Oh and should I do 25% water changes once per week and just suck up the poo with the turkey baster?


----------



## lilnaugrim (Mar 27, 2013)

lol, just helpin' out is what I'm doing 

Okay, I need to tell you about cycling at some point to, I'll probably just PM you since it will practically be a novel >< There is also a Sticky on the Nitrogen Cycle in the Betta Care section I believe if you would like to check that out.

And yes plants will do just fine in gravel. That's all I had before I switched to sand and my plants were good  Bushy ones are great for him. I don't know if you've got any Local stores around you, I find my Betta's love Water Sprite, it's a floating plant, can also be buried, but my boys and girls sleep in their floaters and they love it! You can also float Hornwort which another bushy sort of stem plant.

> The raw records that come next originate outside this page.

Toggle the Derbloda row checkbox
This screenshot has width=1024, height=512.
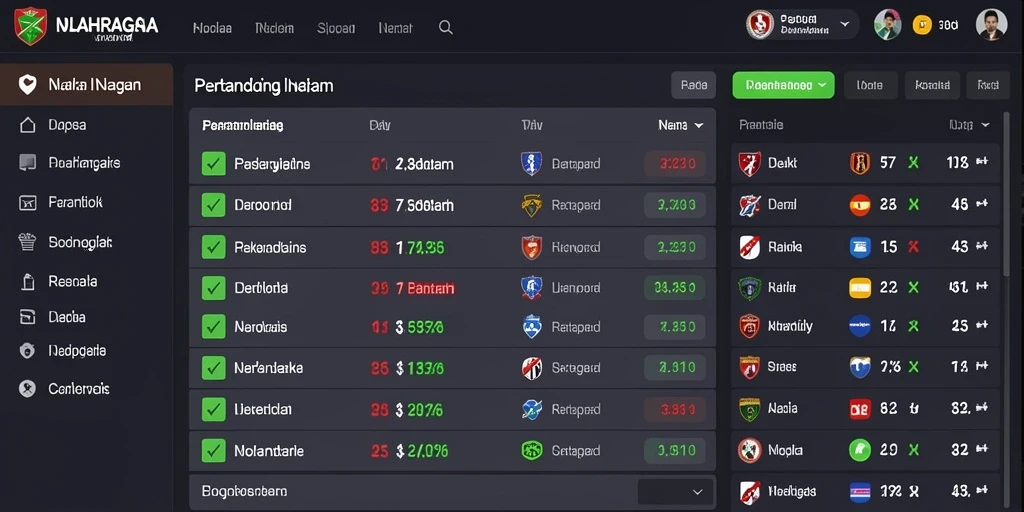pos(214,287)
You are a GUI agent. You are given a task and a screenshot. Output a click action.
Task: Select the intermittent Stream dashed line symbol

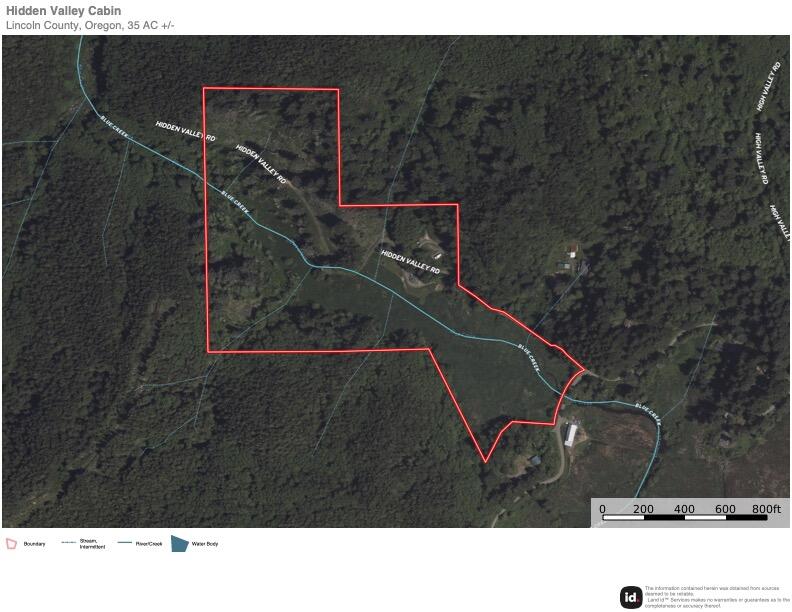[69, 543]
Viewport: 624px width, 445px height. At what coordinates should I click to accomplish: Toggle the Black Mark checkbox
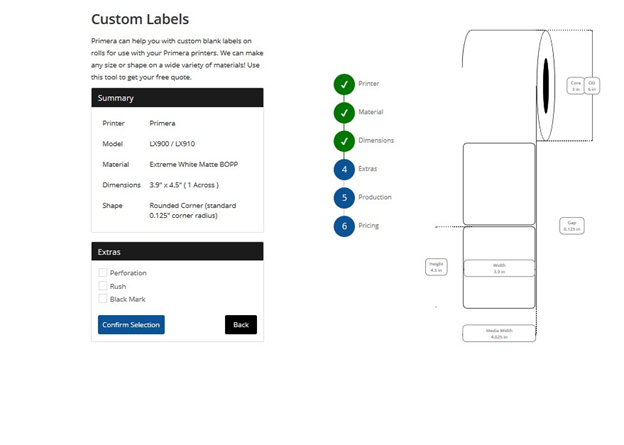click(x=103, y=299)
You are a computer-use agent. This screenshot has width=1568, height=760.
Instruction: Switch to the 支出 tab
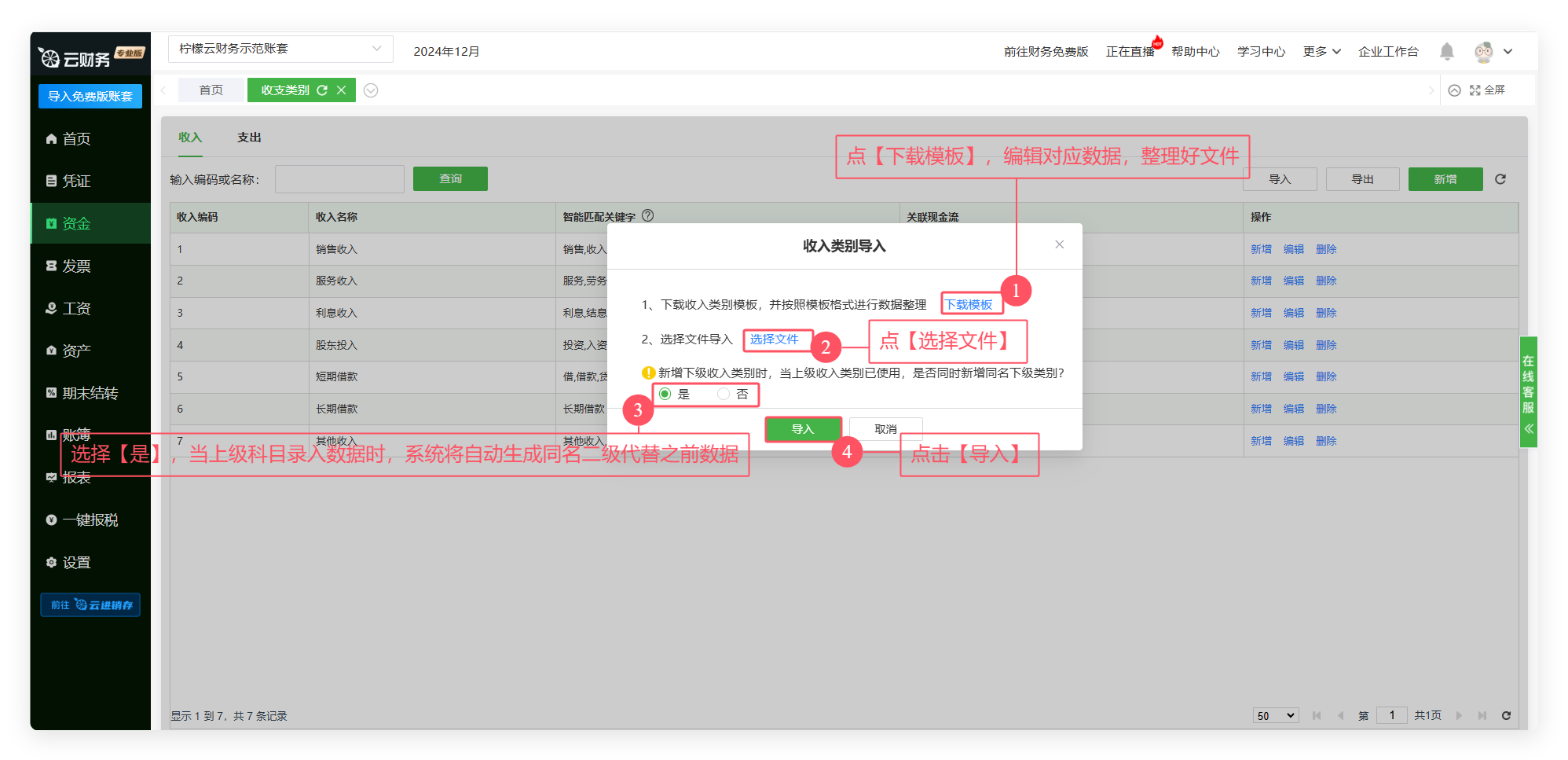coord(249,138)
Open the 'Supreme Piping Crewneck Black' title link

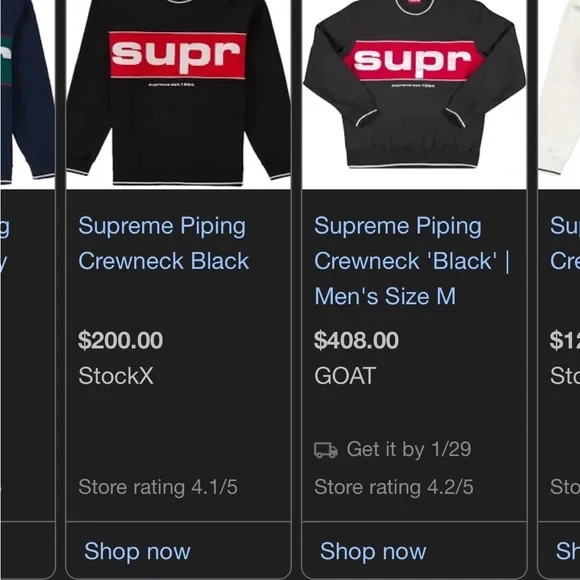(163, 243)
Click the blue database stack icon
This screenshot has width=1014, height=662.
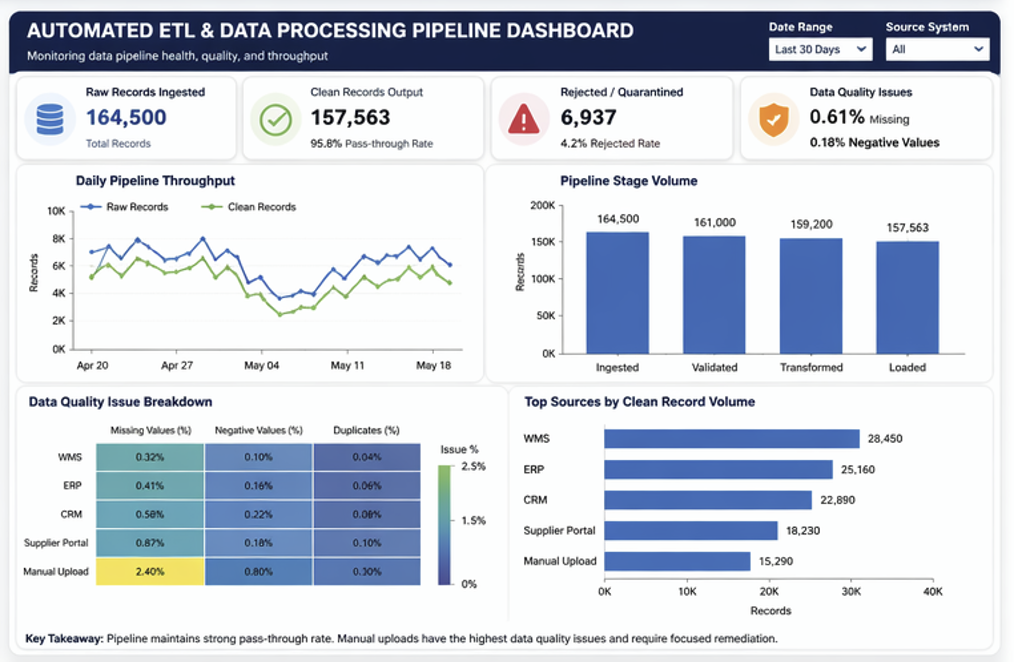coord(49,119)
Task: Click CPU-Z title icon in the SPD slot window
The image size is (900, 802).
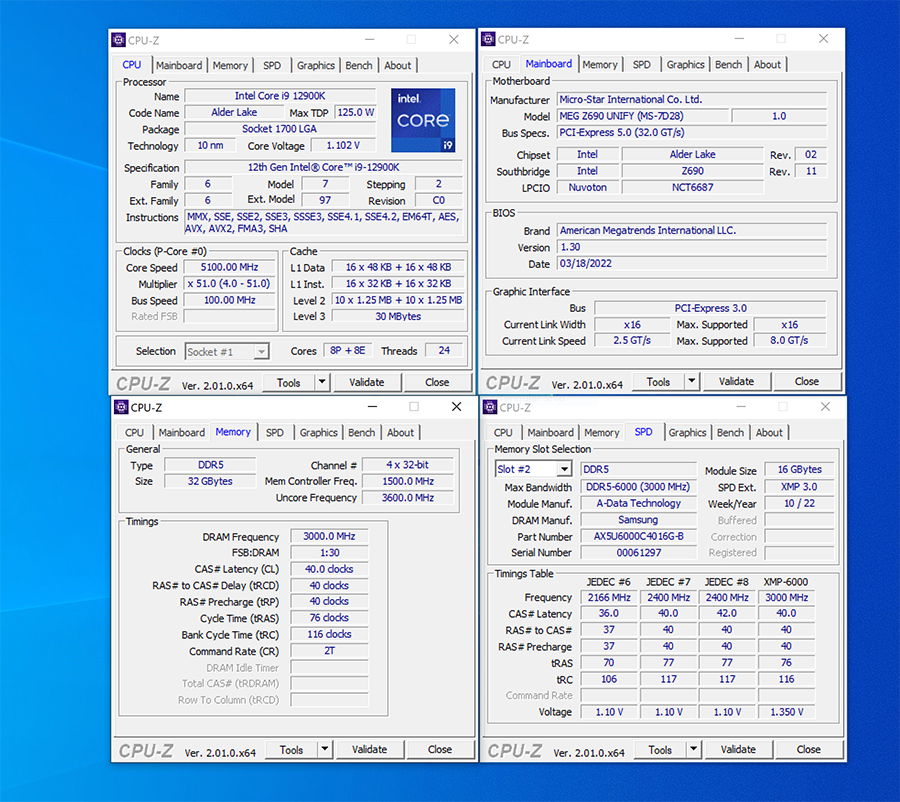Action: (x=490, y=407)
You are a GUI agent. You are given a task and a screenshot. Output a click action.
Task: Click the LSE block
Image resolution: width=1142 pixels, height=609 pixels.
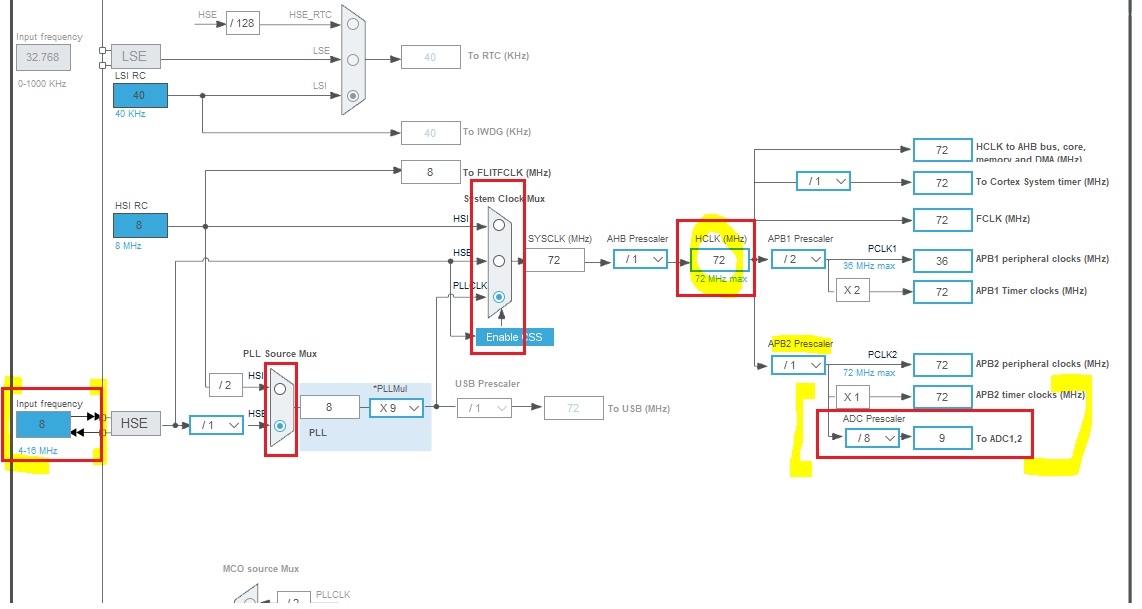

But I don't think PetSmart will have those, but it's worth a look!

And no, it shouldn't stress him out to plant them, he also might just be observing you as well. Betta's love their interaction with people and are very curious creatures, so I wouldn't be surprised if he was just watching you do whatever you do haha.

You *may* need some sort of liquid fertilizer down the road for the plants if they don't get all the nutrients, also some of the plants like Anubias and Swords and Crypts might "melt" their leaves when you put them in, but that's alright, they are just adjusting to your water. Generally they are grown out of water so it's kind of a shock to their system when you submerge them, but they will be fine given time.

As for Liquid Ferts, I use API LeafZone and it's worked fine for me, also SeaChem's Flourish is good, don't get Flourish Excel though, that's something different. If it say's "Fertilizer" on it, it's good.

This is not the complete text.